E quando estiver na praia?
“Prefira picolés de frutas de marca confiável, com embalagem fechada corretamente, e também o biscoito de polvilho”, recomenda Vânia. Para a nutricionista, também é importante verificar a higiene do local, a faca que abre o coco e o garfo que os vendedores usam para pegar o milho, por exemplo.

Quais alimentos devem ser evitados durante o verão?
“Os gordurosos, com cremes e recheios, como maionese.

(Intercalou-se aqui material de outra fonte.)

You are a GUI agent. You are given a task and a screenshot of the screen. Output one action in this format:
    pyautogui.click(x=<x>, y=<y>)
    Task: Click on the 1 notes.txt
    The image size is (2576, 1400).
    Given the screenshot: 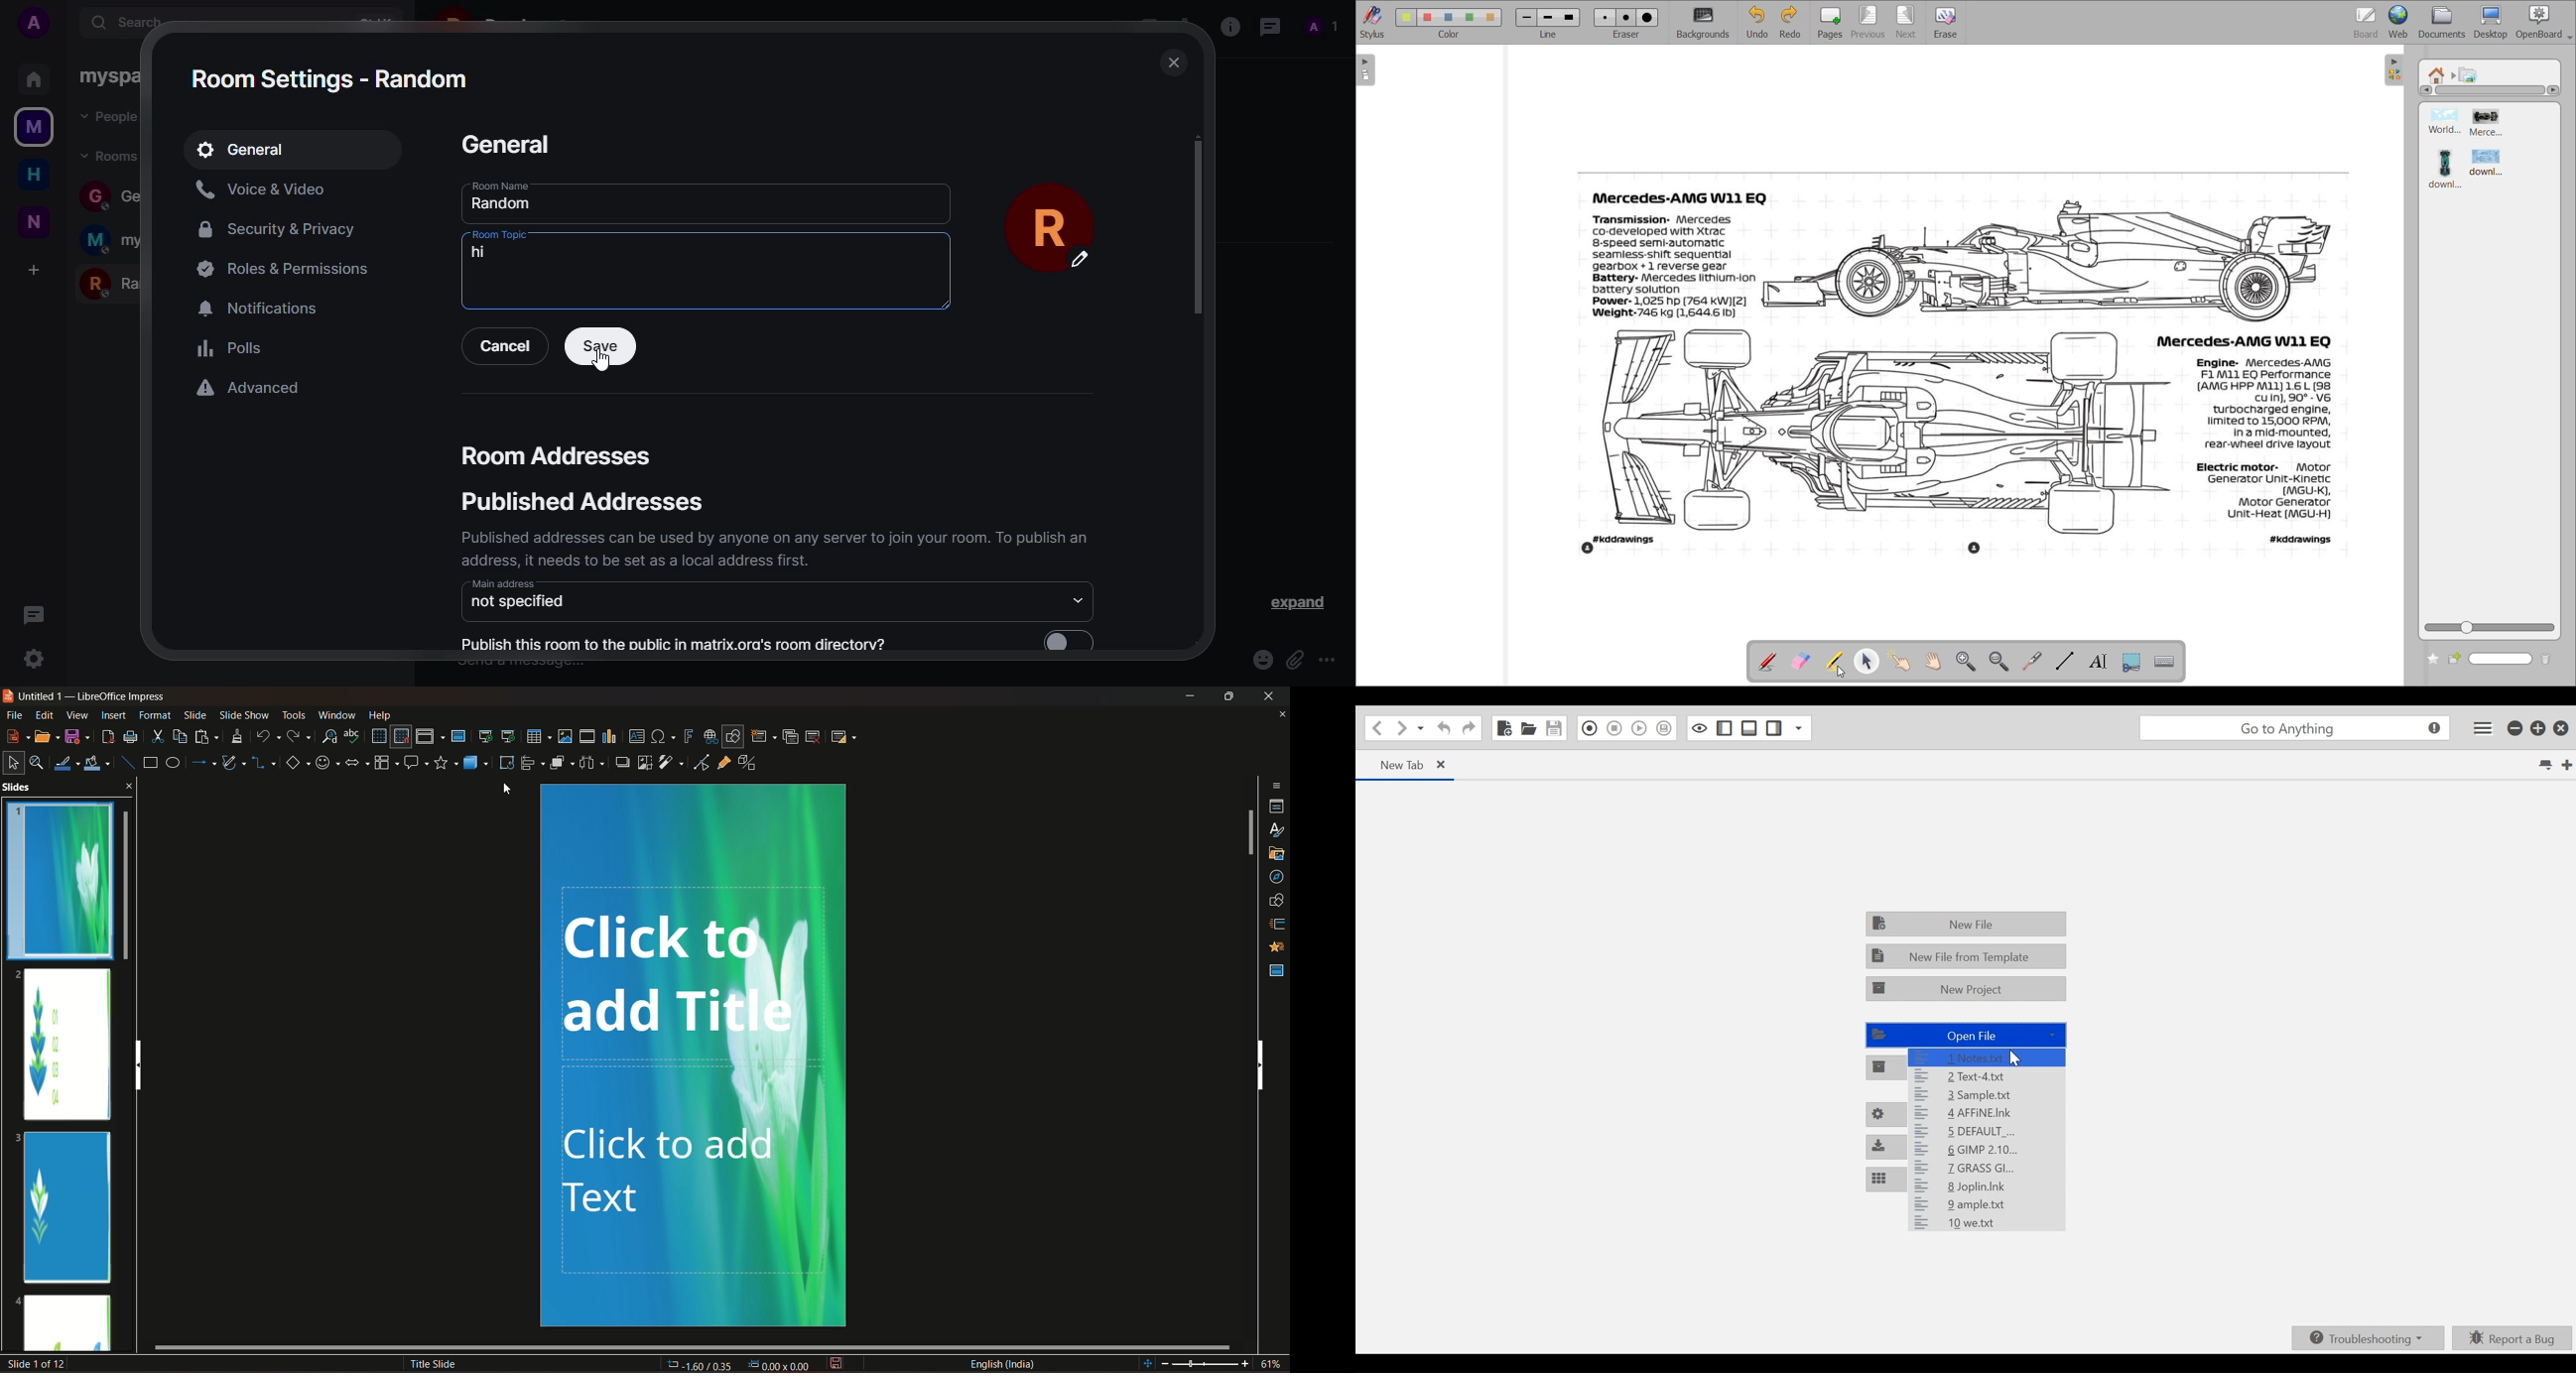 What is the action you would take?
    pyautogui.click(x=1989, y=1055)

Sanduíches com salame, mortadela ou salsicha também não são recomendáveis, pois há risco de transmitir salmonela ou bactérias por causa do aquecimento e do modo de armazenamento”, diz Vânia.“O mais importante é manter a criança hidratada. Com água filtrada, água de coco ou suco de fruta feito na hora”, finaliza.

Brincadeira tem hora?
“Criança tem que brincar ao ar livre, mas tem que tomar cuidado com a areia, reparar se não tem um esgoto por perto ou se há sujeira de cachorros”, alerta a pediatra Lélia. “Uma brincadeira que deve ser evitada é a de jogar o outro na piscina. A criança pode escorregar e bater a cabeça”, diz. Outra coisa importante é sempre manter um adulto cuidando da criança na água, mesmo que ela já saiba nadar. “Estes cuidados devem ser explicados para a criança. Explicar não é inibir, é mostrar e fazer com que elas entendam os riscos”, conclui.